Un regard sur les tendances des conférences Bitcoin en Europe et leur impact sur l’avenir de la communauté
Dès les premiers jours de Bitcoin, la communauté a été son principal moteur. Plus encore : elle en était le seul.
Sans marketing ni communication centralisé, c’est la communauté qui a aidé à transformer un livre blanc anonyme de neuf pages d’une mailliste obscure de cypherpunk en un logiciel Bitcoin que nous utilisons aujourd’hui. C’est la communauté qui a porté Bitcoin à travers le monde, diffusant les connaissances et engageant toutes sortes de personnes et d’entreprises qui reconnaissaient le besoin d’une meilleure monnaie.
Bitcoin est aujourd’hui un phénomène mondial, mais ce pilier communautaire est toujours la force motrice qui favorise le développement et l’adoption de la technologie. Il représente également quelque chose d’autre : une qualité insaisissable, mais précieuse, qui lie des personnes très différentes de tous horizons, préférences politiques, âges, professions…
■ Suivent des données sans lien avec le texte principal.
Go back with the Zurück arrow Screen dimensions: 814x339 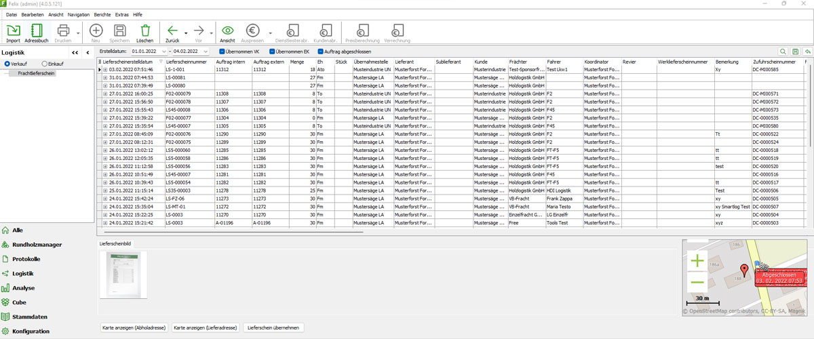172,32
En effet, les Bitcoiners partagent non seulement l’amour des mêmes, mais aussi un mélange unique de principes libertariens, d’esprit entrepreneurial et de volonté de changer le monde.
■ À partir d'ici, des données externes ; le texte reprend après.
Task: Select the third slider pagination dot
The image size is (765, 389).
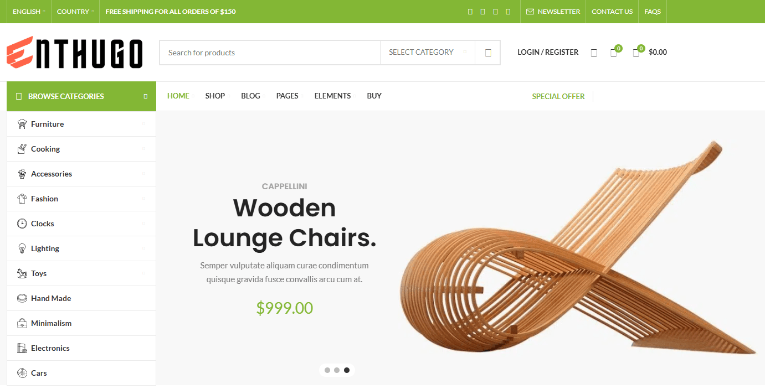Action: click(347, 370)
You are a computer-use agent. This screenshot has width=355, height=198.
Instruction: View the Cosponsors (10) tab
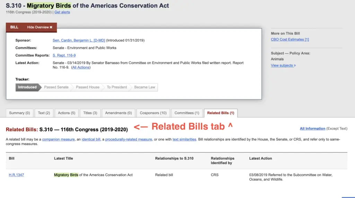(x=153, y=113)
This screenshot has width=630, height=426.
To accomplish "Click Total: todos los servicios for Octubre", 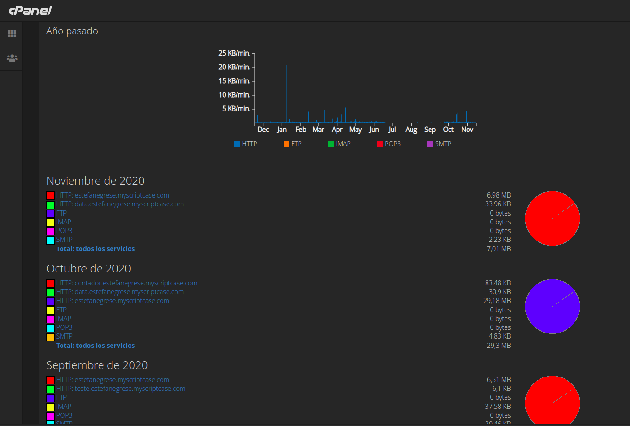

Les événements Bitcoin ont joué un rôle crucial dans ce brassage des valeurs et dans l’expansion de la communauté à travers le monde. Pour analyser cette sauce magique qui unit ces gens, nous avons recueilli les témoignages de plusieurs personnes ayant participé à huit rassemblements européens exclusivement consacrés à Bitcoin, grands et petits.
Des centres de conférences du Bitcoin Amsterdam (10 000 personnes) aux tentes forestières du BEF (100 personnes) en Bretagne, ces expériences n’auraient pas pu être plus différentes. Cependant, elles étaient aussi similaires, et parfois même complémentaires.
Les grands
BTC Prague et Bitcoin Amsterdam sont les plus grands événements Bitcoin d’Europe, attirant des milliers de participants, de grandes entreprises liées à Bitcoin et, bien sûr, une liste impressionnante des intervenants. Ces derniers peuvent également inclure des personnes en dehors du cercle strict du Bitcoin, comme des défenseurs des libertés ou des entreprises opérant dans le spectre plus large des cryptos.
À plus petite échelle, avec des centaines de participants, Surfing Bitcoin à Biarritz partageait la même philosophie, bien que l’édition de cette année ait été marquée par un certain nombre de problèmes.
Pour les maxis plus fervents, Baltic Honeybadger à Riga est probablement l’événement Bitcoin le plus OG, défendant farouchement sa position Bitcoin-only.
La majorité des personnes qui participent à de tels événements ont déjà été orange-pillés et connaissent bien les subtilités du Bitcoin. On y croise des mineurs, des cypherpunks, des développeurs, des économistes, des libertariens, des investisseurs, et un grand nombre d’influenceurs de toutes sortes.
Ces événements représentent une opportunité de promouvoir un wallet, une plateforme de minage, une solution de paiement, une association… ou soi-même. Cette dimension commerciale, même si elle n’est pas explicitement mise en avant, est certainement l’un des aspects importants des grandes conférences Bitcoin, au même titre que les nombreuses possibilités de réseautage.
Les intimistes
Dans le registre opposé, de nombreux événements Bitcoin de petite taille, voire intimistes, voient le jour dans le monde entier. Toutefois, ne vous laissez pas tromper par leur taille. Ne dépassant souvent pas plus d’une centaine de personnes, ces rassemblements peuvent compter parmi leurs participants les acteurs les plus actifs de l’univers Bitcoin, qu’ils soient connus ou non du grand public.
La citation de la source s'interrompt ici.